1966 war ein deutsch-englisches Fußballjahr, nicht nur wegen der WM mit ihrem berühmten Finale und dem noch berühmteren Wembley-Tor. Schon im Halbfinale mussten sich die Dortmunder mit einem scheinbar übermächtigen Gegner von der Insel duellieren. West Ham United hatte im Jahr zuvor den Cup gewonnen und bot die späteren Weltmeister Bobby Moore, Martin Peters und Geoff Hurst auf. Dortmund siegte 2:1 beim Hinspiel im Upton Park und 3:1 im Rückspiel im Stadion Rote Erde.

Das Finale gegen Liverpool war äußerlich eine eher traurige Angelegenheit.
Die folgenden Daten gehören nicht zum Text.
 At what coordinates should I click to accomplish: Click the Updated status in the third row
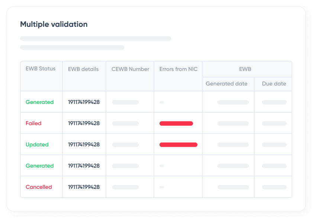tap(37, 145)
Der damals 150 000 Zuschauer fassende Hampden Park war nicht einmal zu einem Drittel gefüllt, dazu weichte Dauerregen den Rasen auf, was dem Spiel der technisch begabteren Engländer nicht entgegenkam. Und doch war Liverpool drückend überlegen. Mit Kampf und Geschick überstand der BVB die erste Halbzeit ohne Gegentor, ging dann sogar in Führung, durch Siegfried Helds spektakulären Volleyschuss , den auch der Reporter der BBC als »beautiful goal« rühmte.
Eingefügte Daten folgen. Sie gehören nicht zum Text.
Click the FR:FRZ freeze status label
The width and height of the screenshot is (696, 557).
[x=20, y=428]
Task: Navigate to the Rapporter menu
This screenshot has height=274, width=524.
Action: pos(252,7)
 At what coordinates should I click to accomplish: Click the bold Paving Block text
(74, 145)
Liverpool kam etwas glücklich zum Ausgleich. Bei Peter Thompsons Sprint am rechten Flügel hatte der Linienrichter schon die Fahne gehoben. Der Ball war wohl schon im Aus, bevor Roger Hunt ihn ins Tor wuchtete. Dortmunds Torhüter Hans Tilkowski verfolgte den Schiedsrichter danach wütend bis zur Mittellinie - begleitet von allerlei englischen Fans. Es dauerte seine Zeit, bis schottische Polizisten den Platz geräumt hatten.

Dann aber kam die Verlängerung und mit ihr der große Augenblick des Reinhard Libuda, den alle nur Stan nannten und der sich kurz mal von seinem Herzensklub Schalke 04 verabschiedet hatte. Liverpools Torhüter Tommie Lawrence war weit aus seinem Kasten hinausgeeilt und hatte den Ball zur Seitenlinie geschlagen, direkt auf Libudas Fuß. Der hatte nun alle Zeit der Welt, noch ein paar Schritte in den Strafraum zu gehen. Libuda aber war kein Mann für die einfachen Lösungen. Also schlug er den Ball direkt zurück in Richtung Tor, in hohem Bogen über alle Dortmunder und Liverpooler hinweg: Der Ball flog an den Pfosten, prallte an den Rücken des Liverpooler Kapitäns Ron Yeats und von dort ins Tor. Eine Viertelstunde später war Schluss und der BVB die erste deutsche Mannschaft, die auf der europäischen Bühne ganz oben thronte.

Bill Shankly wütete später: »Wir haben gegen eine Mannschaft verloren, die nur bolzen kann.« Pep Guardiola weiß, warum er sich solche Sätze vor dem Rückspiel verkneift.